Facebook Chief Executive Officer Mark Zuckerberg, who bought photo-sharing service Instagram for about $700 million in 2012, has been adding applications such as messaging and news to court smartphone and tablet users. WhatsApp, which would be the company’s biggest acquisition, competes with apps from Twitter (TWTR) Inc., Kik Interactive Inc. and Snapchat Inc., the photo-message startup that rebuffed a $3 billion Facebook bid last year.
“They seem to have made a pretty strong statement with this acquisition,” said Debra Aho Williamson, an analyst at EMarketer Inc. “Facebook has come to the realization that it needs a portfolio of apps to reach people with different use cases, different demographics, or different ways of communicating.”

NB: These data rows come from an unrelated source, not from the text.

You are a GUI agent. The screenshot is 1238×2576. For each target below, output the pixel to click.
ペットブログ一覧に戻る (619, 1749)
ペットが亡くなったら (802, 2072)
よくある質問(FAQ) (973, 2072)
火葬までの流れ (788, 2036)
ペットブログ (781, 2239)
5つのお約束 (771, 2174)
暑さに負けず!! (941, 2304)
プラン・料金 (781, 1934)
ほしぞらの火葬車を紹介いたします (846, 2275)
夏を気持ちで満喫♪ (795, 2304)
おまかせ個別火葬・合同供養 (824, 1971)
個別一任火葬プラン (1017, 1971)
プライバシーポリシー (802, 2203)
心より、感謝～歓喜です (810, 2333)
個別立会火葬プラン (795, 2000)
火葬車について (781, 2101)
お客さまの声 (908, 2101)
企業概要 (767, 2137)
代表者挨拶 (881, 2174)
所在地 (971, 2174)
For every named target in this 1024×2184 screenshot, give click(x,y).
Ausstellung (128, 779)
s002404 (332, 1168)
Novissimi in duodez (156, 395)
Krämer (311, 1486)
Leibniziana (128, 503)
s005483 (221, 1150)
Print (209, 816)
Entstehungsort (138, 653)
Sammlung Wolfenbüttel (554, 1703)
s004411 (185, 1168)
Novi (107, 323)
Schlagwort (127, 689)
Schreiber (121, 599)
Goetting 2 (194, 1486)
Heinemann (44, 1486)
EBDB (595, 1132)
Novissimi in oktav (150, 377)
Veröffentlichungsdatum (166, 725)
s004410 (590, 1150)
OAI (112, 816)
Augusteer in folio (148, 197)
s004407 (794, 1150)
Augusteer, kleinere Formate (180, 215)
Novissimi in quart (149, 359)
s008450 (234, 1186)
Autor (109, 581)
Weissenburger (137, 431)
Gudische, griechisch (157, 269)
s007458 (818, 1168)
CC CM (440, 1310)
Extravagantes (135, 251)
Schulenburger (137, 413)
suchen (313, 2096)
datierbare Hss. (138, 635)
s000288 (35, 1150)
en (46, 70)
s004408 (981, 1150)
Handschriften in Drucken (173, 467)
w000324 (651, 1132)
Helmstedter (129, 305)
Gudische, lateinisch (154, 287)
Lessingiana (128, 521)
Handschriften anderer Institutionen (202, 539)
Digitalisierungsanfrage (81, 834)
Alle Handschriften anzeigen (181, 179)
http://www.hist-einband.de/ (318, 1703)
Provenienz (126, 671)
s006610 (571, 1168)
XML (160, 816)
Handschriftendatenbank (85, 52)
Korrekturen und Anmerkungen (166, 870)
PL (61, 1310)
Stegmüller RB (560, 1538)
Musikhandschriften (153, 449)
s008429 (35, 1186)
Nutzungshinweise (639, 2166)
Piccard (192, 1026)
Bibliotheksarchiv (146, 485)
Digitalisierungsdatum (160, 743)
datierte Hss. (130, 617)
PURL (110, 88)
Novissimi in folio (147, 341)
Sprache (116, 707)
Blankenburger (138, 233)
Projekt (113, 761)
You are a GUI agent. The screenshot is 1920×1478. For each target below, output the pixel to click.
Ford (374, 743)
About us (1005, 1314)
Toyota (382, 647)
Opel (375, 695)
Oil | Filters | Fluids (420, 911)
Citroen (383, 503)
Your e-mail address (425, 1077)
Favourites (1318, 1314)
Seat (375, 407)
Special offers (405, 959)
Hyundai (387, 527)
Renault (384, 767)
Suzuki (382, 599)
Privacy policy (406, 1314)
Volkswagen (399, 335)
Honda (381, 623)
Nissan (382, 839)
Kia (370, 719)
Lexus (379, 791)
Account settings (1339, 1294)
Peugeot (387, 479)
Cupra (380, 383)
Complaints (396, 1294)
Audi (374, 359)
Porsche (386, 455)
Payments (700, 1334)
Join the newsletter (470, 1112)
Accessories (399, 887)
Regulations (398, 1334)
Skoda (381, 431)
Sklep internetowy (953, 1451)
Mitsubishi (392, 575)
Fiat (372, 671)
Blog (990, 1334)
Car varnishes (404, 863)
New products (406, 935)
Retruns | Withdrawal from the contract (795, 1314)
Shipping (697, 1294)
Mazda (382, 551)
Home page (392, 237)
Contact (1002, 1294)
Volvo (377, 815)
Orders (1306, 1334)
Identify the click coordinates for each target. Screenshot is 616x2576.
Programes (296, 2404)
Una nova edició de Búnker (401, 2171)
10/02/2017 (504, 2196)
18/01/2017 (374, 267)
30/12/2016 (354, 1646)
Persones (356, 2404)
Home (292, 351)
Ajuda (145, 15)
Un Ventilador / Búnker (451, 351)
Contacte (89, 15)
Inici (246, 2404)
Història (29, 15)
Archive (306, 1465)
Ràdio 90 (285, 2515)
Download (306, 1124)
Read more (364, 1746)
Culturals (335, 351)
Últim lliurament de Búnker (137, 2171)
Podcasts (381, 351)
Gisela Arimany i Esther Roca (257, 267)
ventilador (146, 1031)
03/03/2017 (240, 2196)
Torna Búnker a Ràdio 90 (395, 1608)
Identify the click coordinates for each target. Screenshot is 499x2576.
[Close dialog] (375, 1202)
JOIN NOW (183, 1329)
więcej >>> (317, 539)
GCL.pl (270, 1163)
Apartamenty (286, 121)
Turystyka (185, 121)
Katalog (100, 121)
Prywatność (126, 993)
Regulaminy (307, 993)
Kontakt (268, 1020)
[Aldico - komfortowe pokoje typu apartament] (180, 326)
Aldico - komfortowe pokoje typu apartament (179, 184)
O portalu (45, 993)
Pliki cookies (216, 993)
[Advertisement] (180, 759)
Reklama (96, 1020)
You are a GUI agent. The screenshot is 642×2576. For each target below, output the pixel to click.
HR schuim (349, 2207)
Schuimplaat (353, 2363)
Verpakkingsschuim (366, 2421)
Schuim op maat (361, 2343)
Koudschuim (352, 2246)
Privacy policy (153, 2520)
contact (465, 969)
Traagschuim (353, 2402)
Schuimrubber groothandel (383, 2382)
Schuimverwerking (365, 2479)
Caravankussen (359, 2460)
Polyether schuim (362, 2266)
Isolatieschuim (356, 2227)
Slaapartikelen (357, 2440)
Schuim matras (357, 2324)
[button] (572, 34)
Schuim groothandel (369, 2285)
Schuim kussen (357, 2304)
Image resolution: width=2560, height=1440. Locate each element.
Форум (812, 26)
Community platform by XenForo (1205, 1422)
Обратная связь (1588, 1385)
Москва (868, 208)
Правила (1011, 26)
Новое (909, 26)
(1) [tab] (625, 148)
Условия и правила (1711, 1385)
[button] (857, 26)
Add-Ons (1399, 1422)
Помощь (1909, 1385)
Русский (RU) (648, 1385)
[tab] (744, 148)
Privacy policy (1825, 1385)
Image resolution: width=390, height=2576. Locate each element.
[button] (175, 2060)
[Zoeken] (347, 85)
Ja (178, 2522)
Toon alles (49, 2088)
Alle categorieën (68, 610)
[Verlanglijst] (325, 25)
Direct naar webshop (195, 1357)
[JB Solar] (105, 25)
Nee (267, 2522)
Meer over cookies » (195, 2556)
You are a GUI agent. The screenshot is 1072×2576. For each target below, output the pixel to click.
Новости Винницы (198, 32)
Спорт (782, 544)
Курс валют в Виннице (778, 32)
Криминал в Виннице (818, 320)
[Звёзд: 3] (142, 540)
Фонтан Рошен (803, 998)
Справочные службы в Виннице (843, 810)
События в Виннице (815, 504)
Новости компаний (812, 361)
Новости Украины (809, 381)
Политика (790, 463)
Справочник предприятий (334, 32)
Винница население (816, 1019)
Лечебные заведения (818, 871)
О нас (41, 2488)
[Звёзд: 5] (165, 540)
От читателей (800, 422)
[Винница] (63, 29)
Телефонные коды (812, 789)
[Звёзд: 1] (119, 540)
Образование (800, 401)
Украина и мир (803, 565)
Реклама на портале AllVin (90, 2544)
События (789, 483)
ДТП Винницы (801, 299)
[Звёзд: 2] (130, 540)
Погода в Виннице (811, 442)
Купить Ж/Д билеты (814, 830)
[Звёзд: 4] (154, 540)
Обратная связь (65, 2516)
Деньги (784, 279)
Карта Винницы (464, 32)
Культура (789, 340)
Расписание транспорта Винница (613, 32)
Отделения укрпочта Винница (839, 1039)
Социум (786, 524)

The deal prices WhatsApp at more than half the $31.5 billion market value of microblogging service Twitter, which has 241 million active users. The shares of Menlo Park, California-based Facebook fell 2 percent to the equivalent of $66.69 in German trading at 9:16 a.m. Frankfurt time. They lost as much as 5.7 percent to $64.18 in extended U.S. trading after the purchase was announced, after closing at $68.06 in New York.
“Facebook is clearly taking out one of its main competitors,” Paul Sweeney, a Bloomberg Industries analyst, said in an e-mail. “They are buying 450 million loyal users and an extraordinary growth story, but at a staggering cost.”
Mountain View, California-based WhatsApp, which is popular in Europe, lets users send messages through its service on mobile devices based on different operating systems including Apple Inc. (AAPL)’s iOS, Google Inc.’s Android, Microsoft Corp. (MSFT)’s Windows Phone and BlackBerry Ltd.’s software.
Unlike traditional text messages, which consumers pay for through their mobile-phone plans, WhatsApp is free for the first year, and costs 99 cents a year after that. It also competes with Tencent Holdings Ltd. (700)’s WeChat in China, KakaoTalk in Korea and Line in Japan, as well as Facebook’s own application, Facebook Messenger.
The purchase of WhatsApp, which carries a $2 billion breakup fee, will probably avoid a U.S. antitrust challenge, Harry First, a professor at New York University School of Law, said in an interview. “This is not the only message-sharing app for free. How hard is it to start up another one?”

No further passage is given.